INPUT DATA START
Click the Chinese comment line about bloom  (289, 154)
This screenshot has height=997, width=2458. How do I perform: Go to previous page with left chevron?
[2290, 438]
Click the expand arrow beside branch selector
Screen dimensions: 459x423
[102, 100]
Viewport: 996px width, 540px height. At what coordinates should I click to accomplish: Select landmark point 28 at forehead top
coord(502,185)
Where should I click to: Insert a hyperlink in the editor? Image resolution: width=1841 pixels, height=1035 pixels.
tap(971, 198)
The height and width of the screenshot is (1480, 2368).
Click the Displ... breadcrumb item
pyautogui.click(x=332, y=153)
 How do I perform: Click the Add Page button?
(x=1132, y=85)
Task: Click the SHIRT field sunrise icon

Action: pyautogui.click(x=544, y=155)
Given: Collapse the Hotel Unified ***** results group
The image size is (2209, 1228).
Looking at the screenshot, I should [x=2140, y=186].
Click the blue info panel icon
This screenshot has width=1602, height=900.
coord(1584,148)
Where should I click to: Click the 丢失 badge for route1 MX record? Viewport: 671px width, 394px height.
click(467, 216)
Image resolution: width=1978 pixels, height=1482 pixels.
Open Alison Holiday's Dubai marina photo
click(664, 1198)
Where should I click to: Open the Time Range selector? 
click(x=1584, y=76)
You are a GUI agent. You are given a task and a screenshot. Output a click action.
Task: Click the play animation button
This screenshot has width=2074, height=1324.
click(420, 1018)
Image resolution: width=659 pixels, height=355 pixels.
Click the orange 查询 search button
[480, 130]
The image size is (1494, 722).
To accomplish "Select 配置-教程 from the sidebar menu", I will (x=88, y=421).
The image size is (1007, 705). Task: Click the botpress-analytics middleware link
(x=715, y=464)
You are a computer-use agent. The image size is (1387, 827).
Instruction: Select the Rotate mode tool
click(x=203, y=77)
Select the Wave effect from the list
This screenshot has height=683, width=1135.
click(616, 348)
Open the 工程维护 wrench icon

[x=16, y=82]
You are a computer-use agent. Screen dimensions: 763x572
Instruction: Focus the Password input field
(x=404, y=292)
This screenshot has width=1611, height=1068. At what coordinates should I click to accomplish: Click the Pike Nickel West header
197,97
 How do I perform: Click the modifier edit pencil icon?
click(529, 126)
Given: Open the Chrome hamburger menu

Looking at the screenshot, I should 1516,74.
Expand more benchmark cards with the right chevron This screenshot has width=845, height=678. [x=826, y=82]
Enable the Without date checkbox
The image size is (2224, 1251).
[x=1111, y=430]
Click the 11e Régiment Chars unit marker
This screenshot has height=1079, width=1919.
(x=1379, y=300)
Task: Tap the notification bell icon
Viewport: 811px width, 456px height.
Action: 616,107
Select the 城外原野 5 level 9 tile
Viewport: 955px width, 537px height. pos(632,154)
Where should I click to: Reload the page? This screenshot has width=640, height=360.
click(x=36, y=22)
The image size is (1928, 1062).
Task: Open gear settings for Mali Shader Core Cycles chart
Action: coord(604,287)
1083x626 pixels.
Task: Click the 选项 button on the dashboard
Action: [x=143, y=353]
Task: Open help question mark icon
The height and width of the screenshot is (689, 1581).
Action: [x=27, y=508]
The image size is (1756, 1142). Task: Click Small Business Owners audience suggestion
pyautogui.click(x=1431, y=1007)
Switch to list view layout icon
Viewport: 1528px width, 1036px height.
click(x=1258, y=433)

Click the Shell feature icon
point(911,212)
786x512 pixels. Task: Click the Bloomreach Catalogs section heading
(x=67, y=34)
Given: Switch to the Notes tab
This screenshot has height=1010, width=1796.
INPUT DATA END
WHAT THE EXERCISE ASKS →
The reply should hold only the lines from the top of the records through the line that has "Image resolution: width=659", each one exact.

SOLUTION →
Click the Chinese comment line about bloom  (289, 154)
This screenshot has height=997, width=2458. How do I perform: Go to previous page with left chevron?
[2290, 438]
Click the expand arrow beside branch selector
Screen dimensions: 459x423
[102, 100]
Viewport: 996px width, 540px height. At what coordinates should I click to accomplish: Select landmark point 28 at forehead top
coord(502,185)
Where should I click to: Insert a hyperlink in the editor? Image resolution: width=1841 pixels, height=1035 pixels.
tap(971, 198)
The height and width of the screenshot is (1480, 2368).
Click the Displ... breadcrumb item
pyautogui.click(x=332, y=153)
 How do I perform: Click the Add Page button?
(x=1132, y=85)
Task: Click the SHIRT field sunrise icon

Action: pyautogui.click(x=544, y=155)
Given: Collapse the Hotel Unified ***** results group
The image size is (2209, 1228).
Looking at the screenshot, I should [x=2140, y=186].
Click the blue info panel icon
This screenshot has width=1602, height=900.
coord(1584,148)
Where should I click to: Click the 丢失 badge for route1 MX record? Viewport: 671px width, 394px height.
click(467, 216)
Image resolution: width=1978 pixels, height=1482 pixels.
Open Alison Holiday's Dubai marina photo
click(664, 1198)
Where should I click to: Open the Time Range selector? 
click(x=1584, y=76)
You are a GUI agent. You are given a task and a screenshot. Output a click action.
Task: Click the play animation button
This screenshot has width=2074, height=1324.
click(420, 1018)
Image resolution: width=659 pixels, height=355 pixels.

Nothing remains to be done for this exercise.